While companies have done a great job getting ready for GDPR, many have treated it like a race to the finish line on May 25, 2018. The truth is that May 25th was just the beginning. Waiting in the wings is the e-Privacy Regulation (currently going through the trilogue process) which will provide more specificity around electronic communications. And beyond that, we can be sure that data authorities around the world will continue to review and strengthen data privacy legislation.
The truth is that compliance is not a one-time clean up job and it’s not something we can edict within our organizations. Long-term sustainable compliance requires marketers, tele and sales reps alike to understand the intent behind the need to protect personal data and their role in safeguarding that data. Without that understanding, employees will always regard compliance as something that stands in the way of them doing business rather than realising that embracing consent practices actually allows us to identify who is really interested and most willing to engage.
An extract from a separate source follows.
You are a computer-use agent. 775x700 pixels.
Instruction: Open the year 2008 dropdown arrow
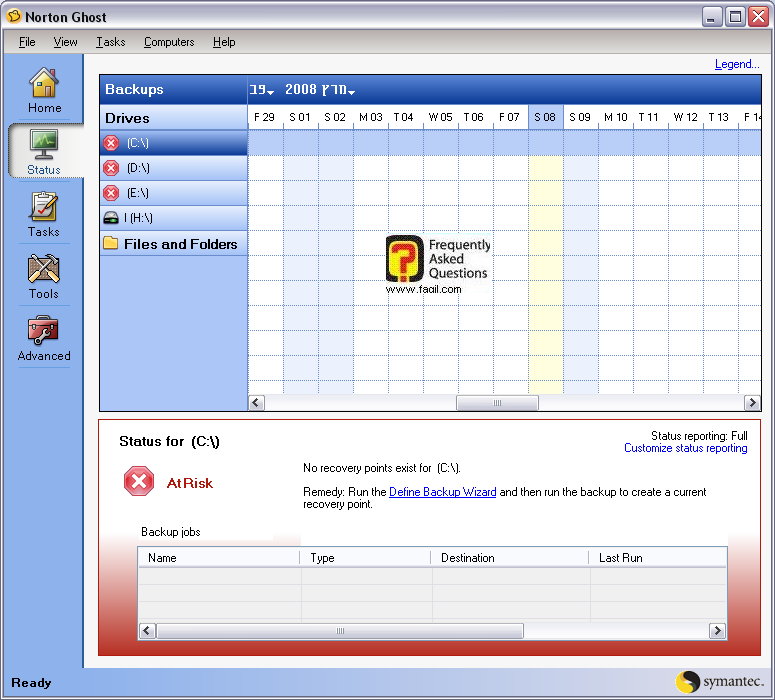pos(351,92)
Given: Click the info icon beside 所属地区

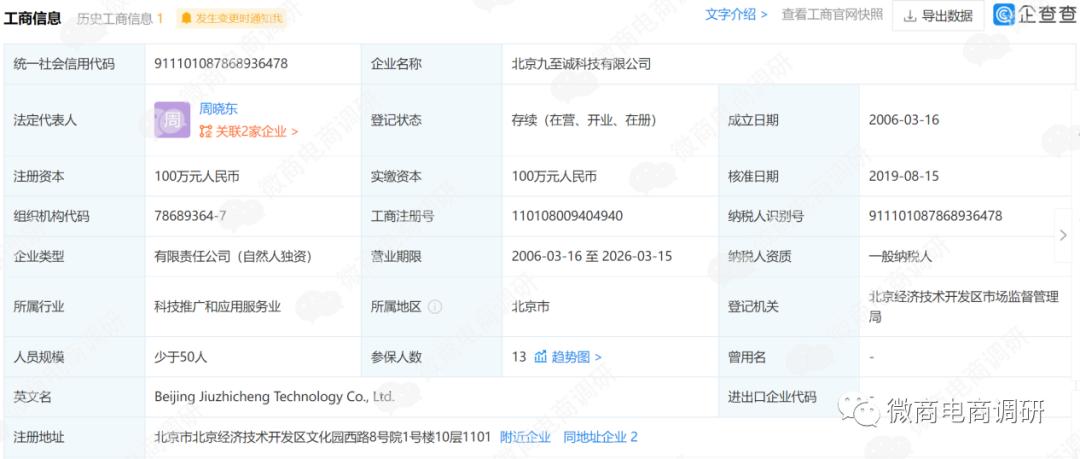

That’s the silver lining!
Beyond GDPR, what are the marketing challenges of the EMEA region?
Many of our European clients struggle with the cost and effort of localising their marketing programs across the range of countries and languages they support. True localisation, not just translation, can be a daunting task when you have 20+ countries to cover. Once again, this is where understanding what your buyer wants and needs can help. Data from studies like the SiriusDecisions Buying Insights study can help marketers identify and prioritise localisation of the tactics buyers are actually consuming. Further upstream, it also helps content teams prioritise their content creation to ensure every asset created is activated. In a recent SiriusDecisions study, almost half (47%) of respondents told us that their organizations activate 50% or less of the content they create.
What’s your one prediction about how marketing will fundamentally change in the next decade?
I don’t have a crystal ball handy but I think as our data insights and instincts improve, a number of things will happen. First, we will be able to identify a more granular cohort of characteristics (beyond industry, size and revenue) that uniquely define our target customers, allowing us to better map and find opportunities to engage with them. Within those organizations, we will stop hunting for single leads and start identifying group buying behaviour as an indicator of an emerging need for our services. Finally, rather than designing long and complex program flows that try to cover all the bases, we will use fully dynamic logic to select the optimal next step based on the actions of the buyer group and guided once again by insights.
What’s one piece of advice you’d provide for a young person who wants to pursue a career in marketing?
Buyer data is important but it’s nothing without someone to interpret it. For anyone wanting to go into a career in marketing, I would strongly recommend getting comfortable with data modelling and learning how to interrogate that data. Equally, I would tell them not to hide behind the data. Grab every opportunity to talk to and understand buyers to help you interpret what you see in the data. The best marketers I know are the ones who stay curious and stay sharp throughout their career. The tools they use may change but their mindset does not.
What’s the most important change you’ve seen in the marketing industry in the past five years?
Easy! It’s the shift from product to audience centricity. In the last five years, companies around the world finally started to acknowledge how much buyer behaviour has changed. While digital marketing, social media and millennial trends had been grabbing headlines long before that, it wasn’t until B-to-B companies realised these trends heralded a much deeper change in how buying decisions are made that they understood they needed to change or risk losing ground to newer and more nimble competitors. That shift in attitude paved the way for investment in B-to-B persona profiling, the growth of B-to-B content marketing, and the development of more sophisticated engagement technology, just to name a few things. Change was coming fast and furious and it hasn’t stopped since.